### Work order
Scan the lines below for the string "category" and copy every one that has it.

### Stored items

•••••

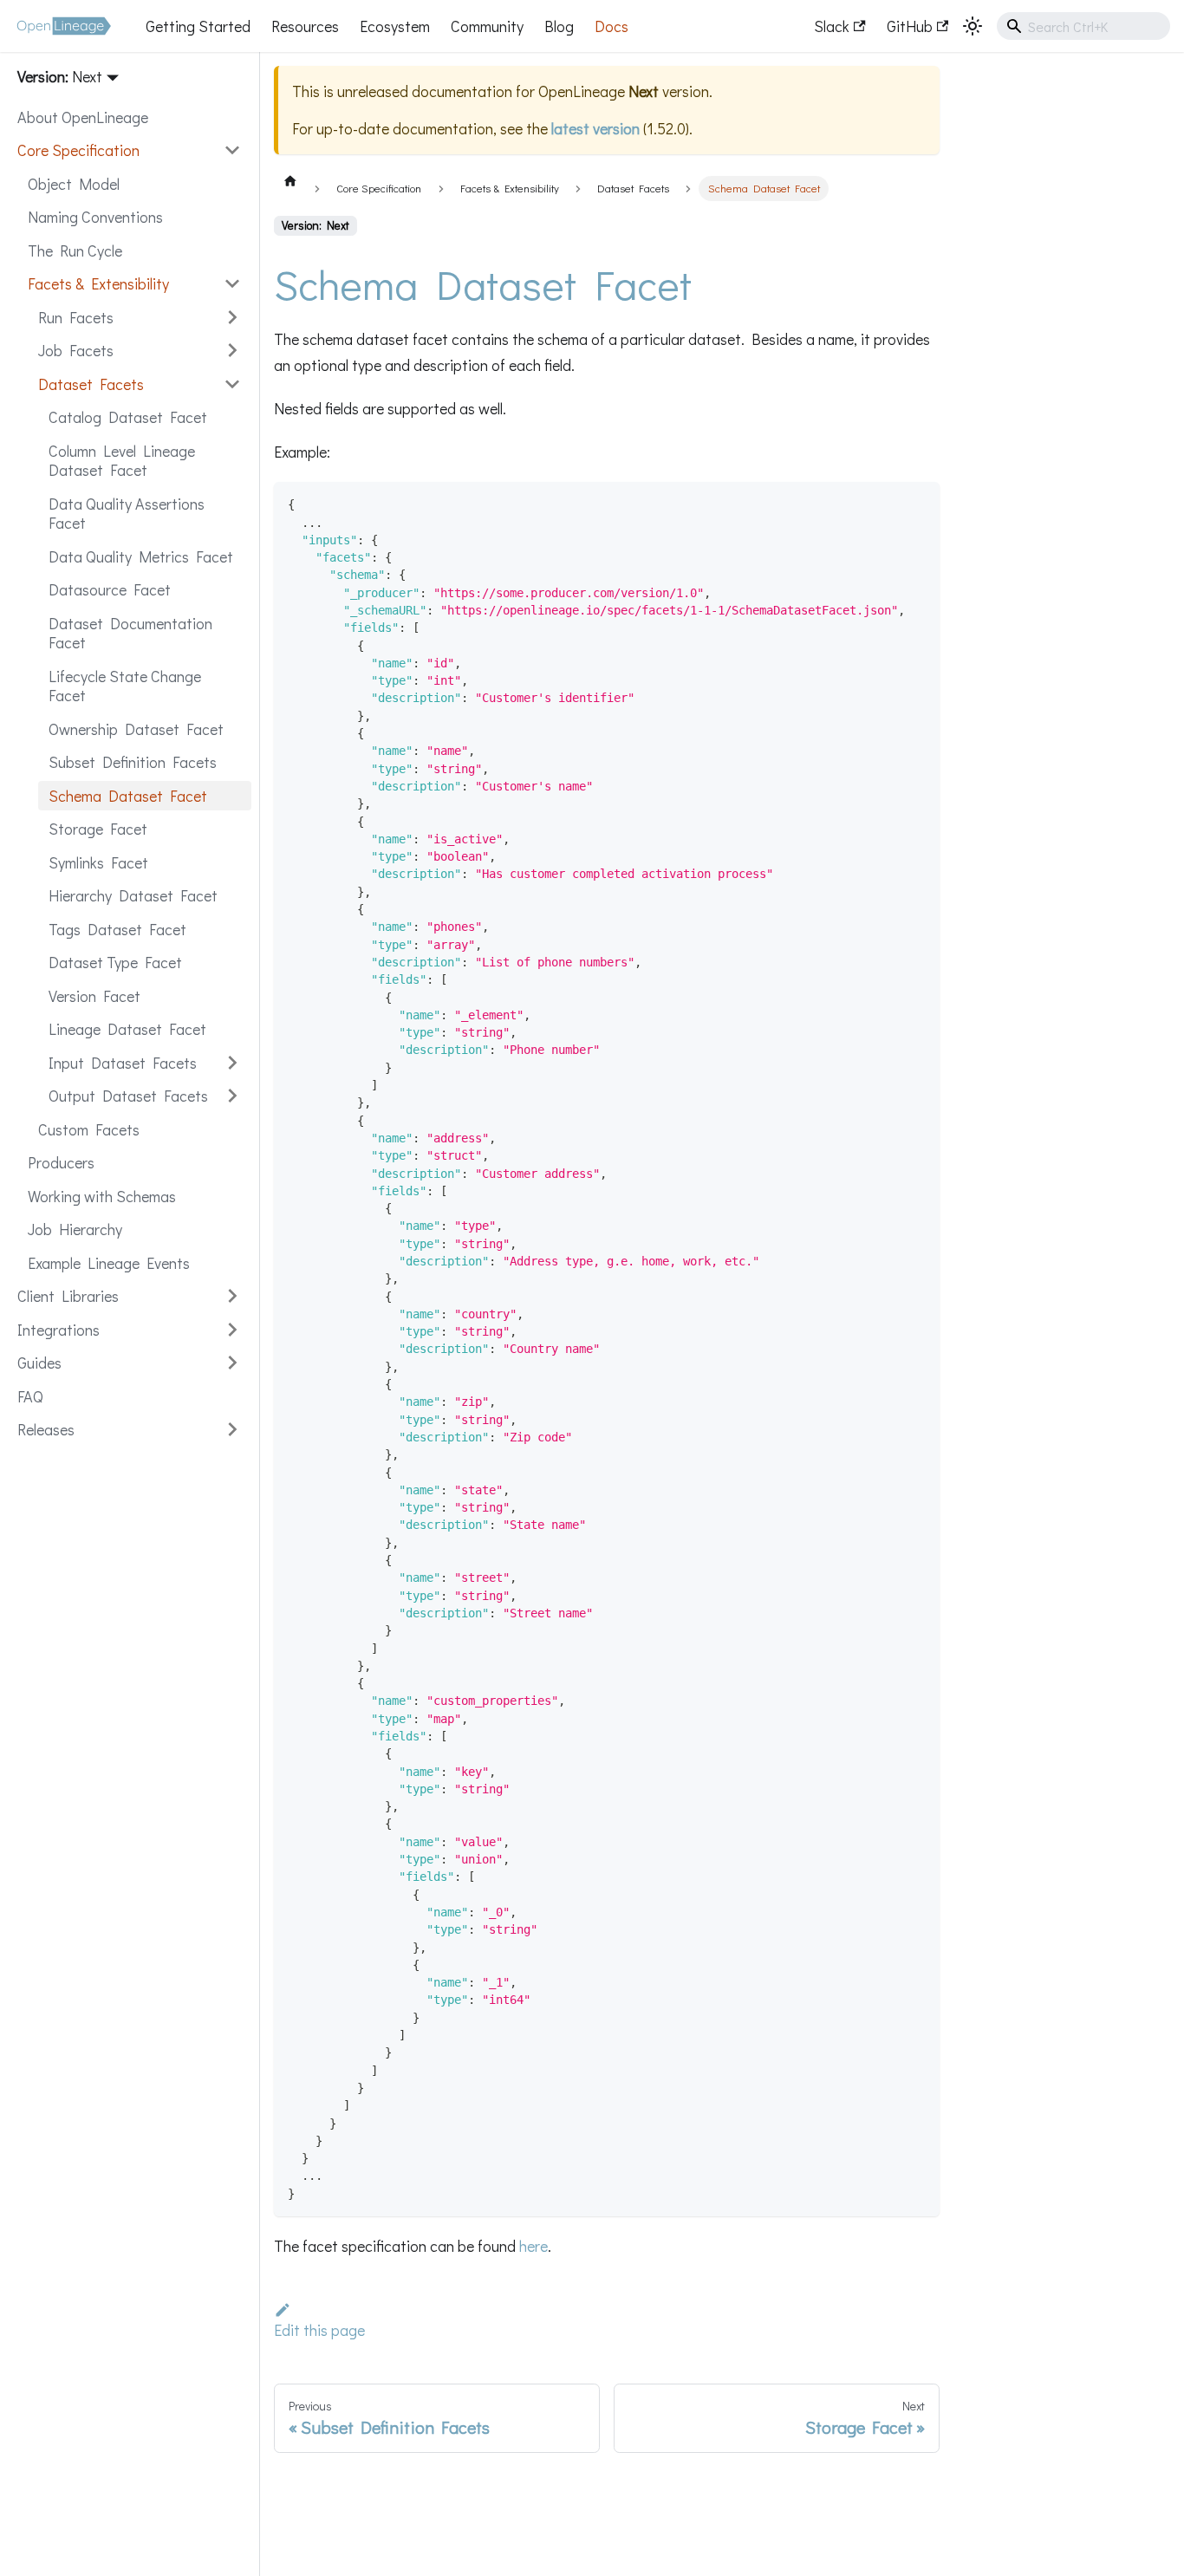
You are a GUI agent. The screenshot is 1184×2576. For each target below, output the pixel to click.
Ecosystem (395, 26)
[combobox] (1083, 26)
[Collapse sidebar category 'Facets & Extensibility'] (232, 284)
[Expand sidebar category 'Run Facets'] (232, 317)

•••••

### Written answer
[Collapse sidebar category 'Facets & Extensibility'] (232, 284)
[Expand sidebar category 'Run Facets'] (232, 317)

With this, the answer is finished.